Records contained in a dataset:
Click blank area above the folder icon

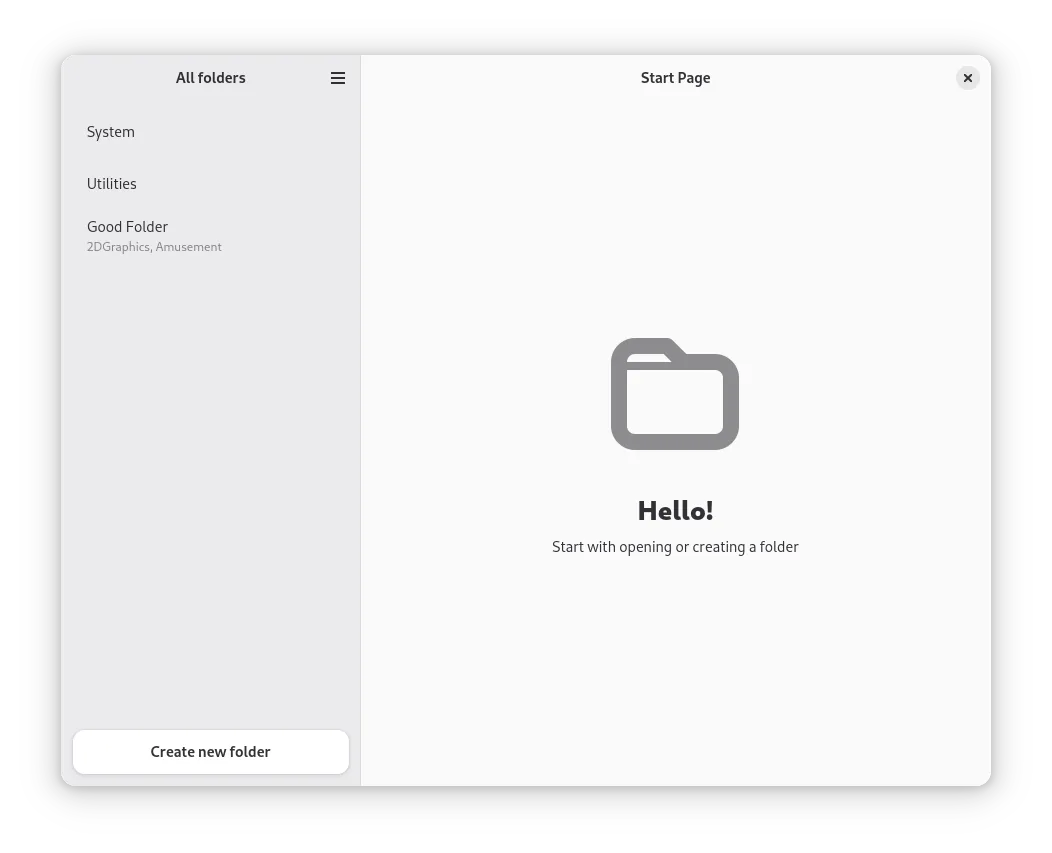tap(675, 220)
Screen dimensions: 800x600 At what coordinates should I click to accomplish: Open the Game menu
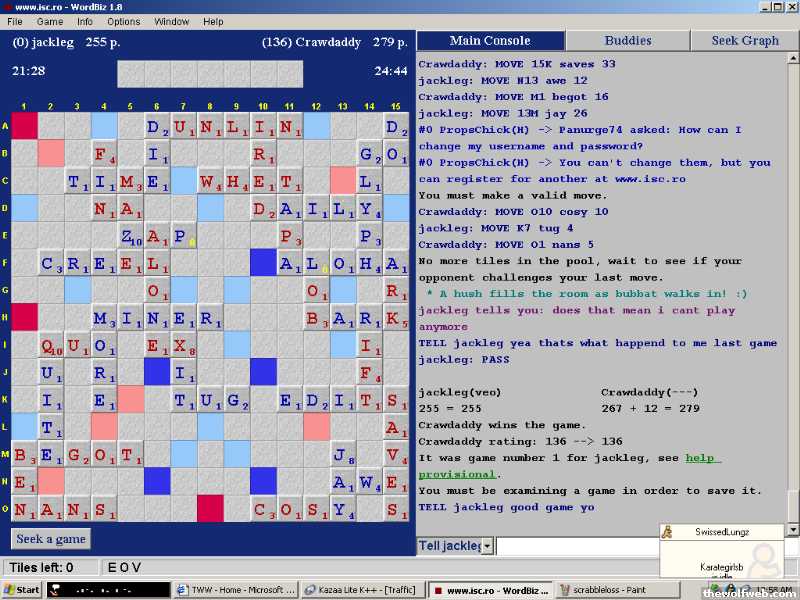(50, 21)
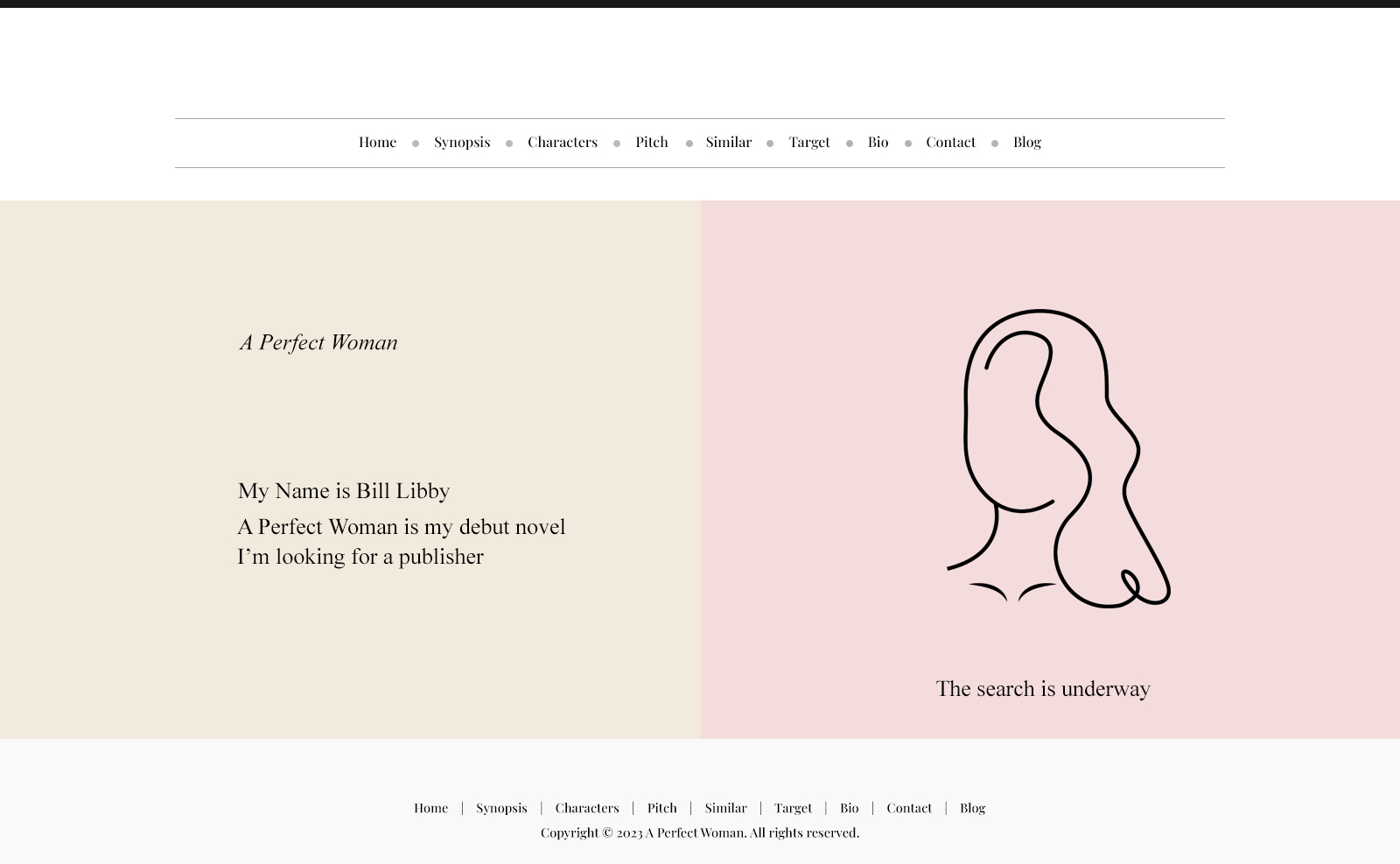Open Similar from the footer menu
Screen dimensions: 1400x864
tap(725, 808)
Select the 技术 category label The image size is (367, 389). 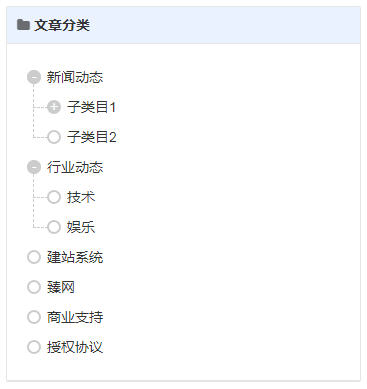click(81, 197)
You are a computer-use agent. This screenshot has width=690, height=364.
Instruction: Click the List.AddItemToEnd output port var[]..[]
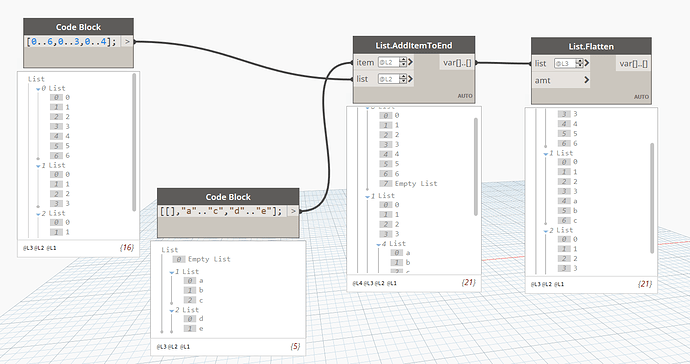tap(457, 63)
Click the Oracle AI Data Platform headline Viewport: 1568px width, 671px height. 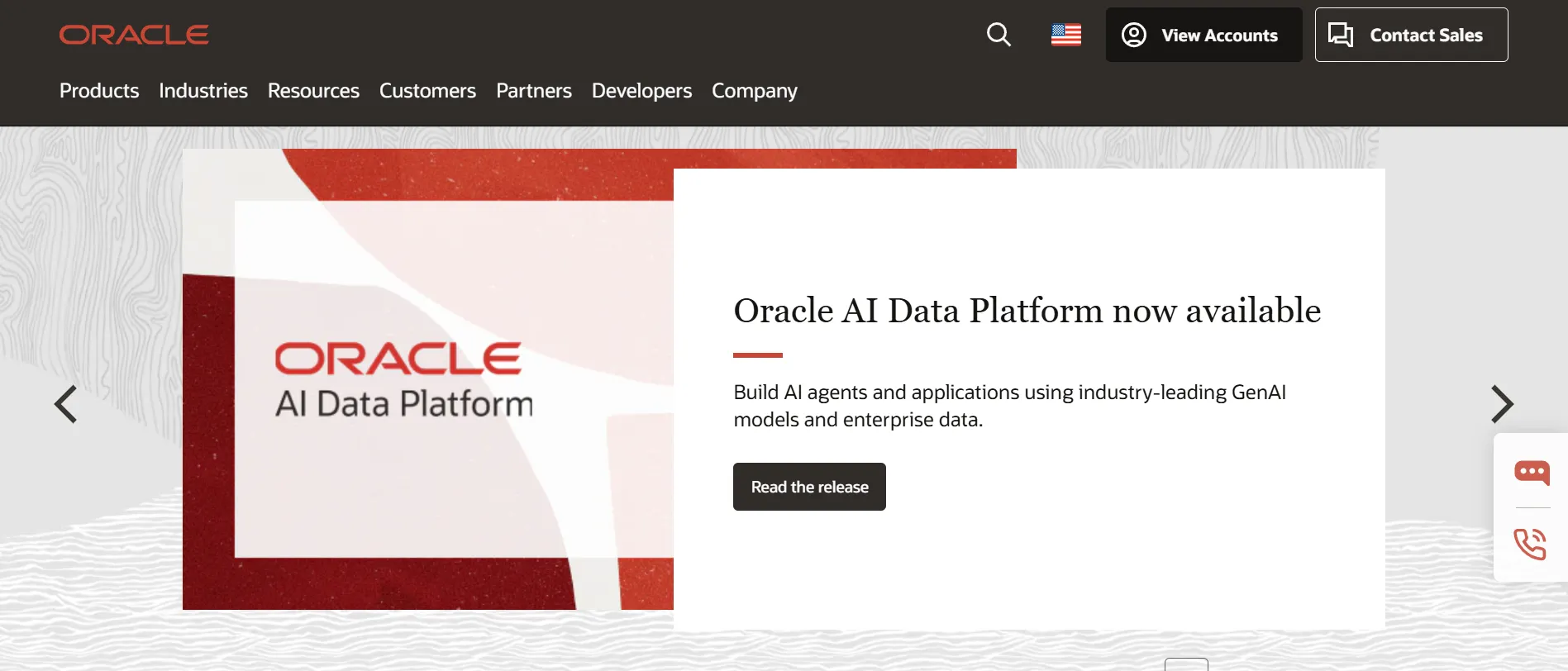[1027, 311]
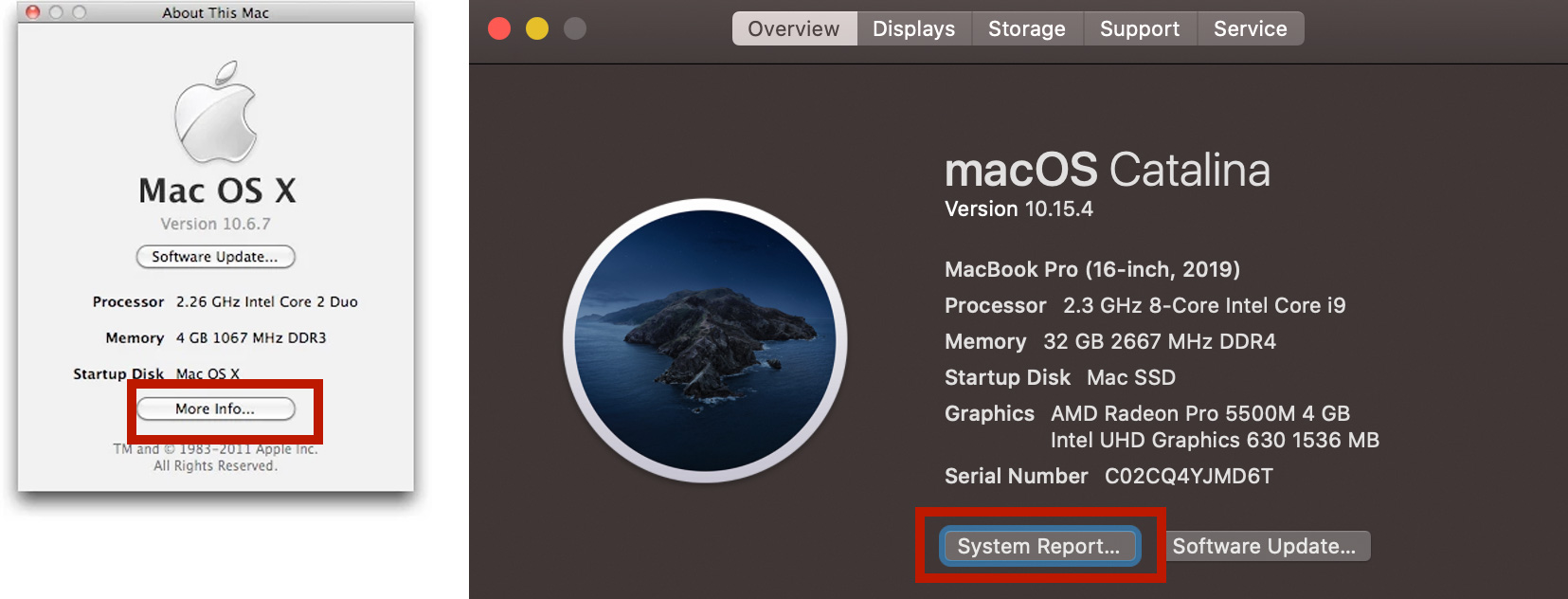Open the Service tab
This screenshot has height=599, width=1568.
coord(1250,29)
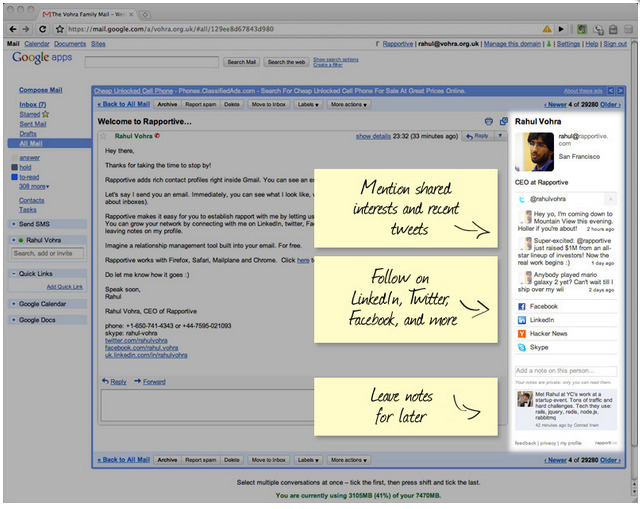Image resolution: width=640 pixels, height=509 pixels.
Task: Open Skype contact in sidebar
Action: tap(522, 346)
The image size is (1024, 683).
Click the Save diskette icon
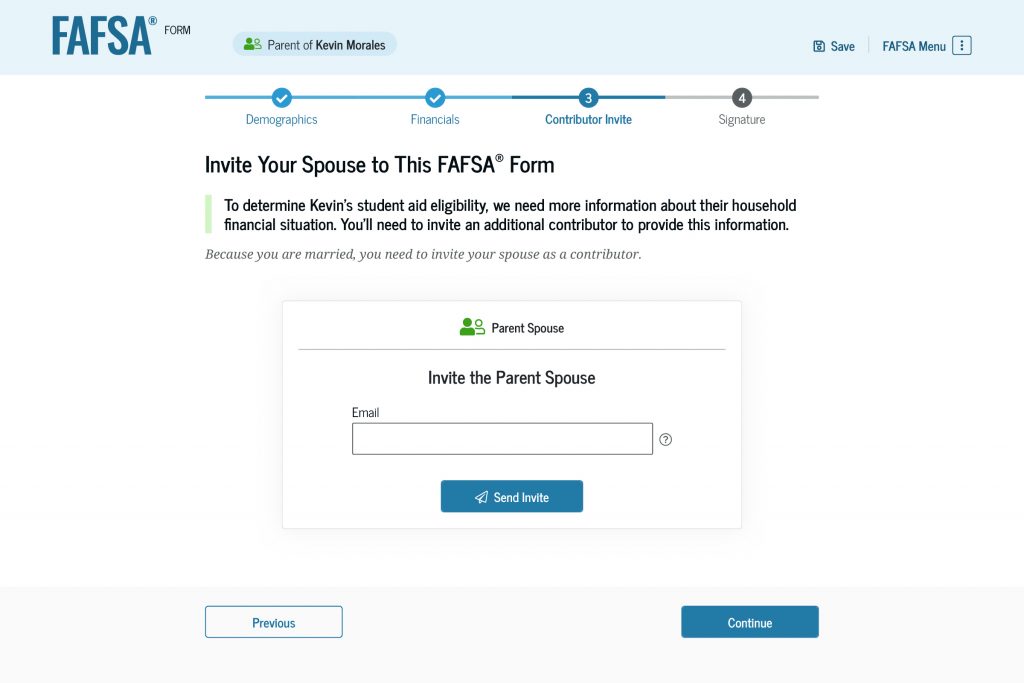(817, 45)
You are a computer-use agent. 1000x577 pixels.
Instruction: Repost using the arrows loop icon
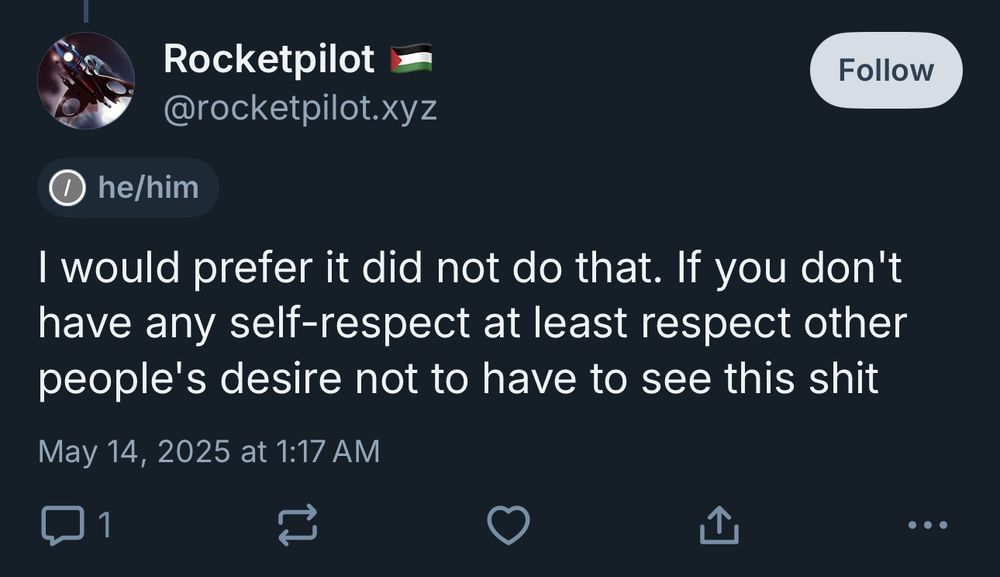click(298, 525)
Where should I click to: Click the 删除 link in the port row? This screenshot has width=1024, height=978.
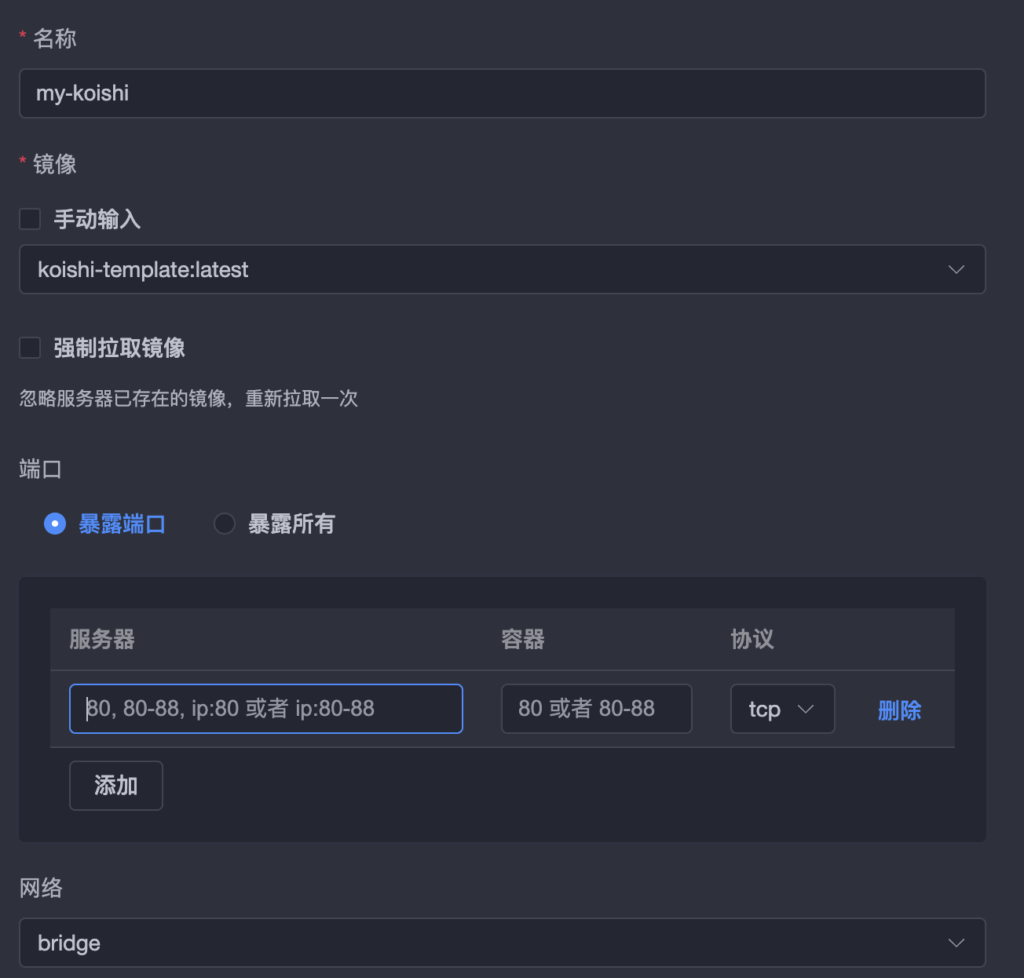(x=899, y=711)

## How to complete this task
Find "agent" in the preceding records. Copy each line that holds it.

## Answer to this task
You are a computer-use agent. This screenshot has width=690, height=364.
You are a computer-use agent. 1000x577 pixels.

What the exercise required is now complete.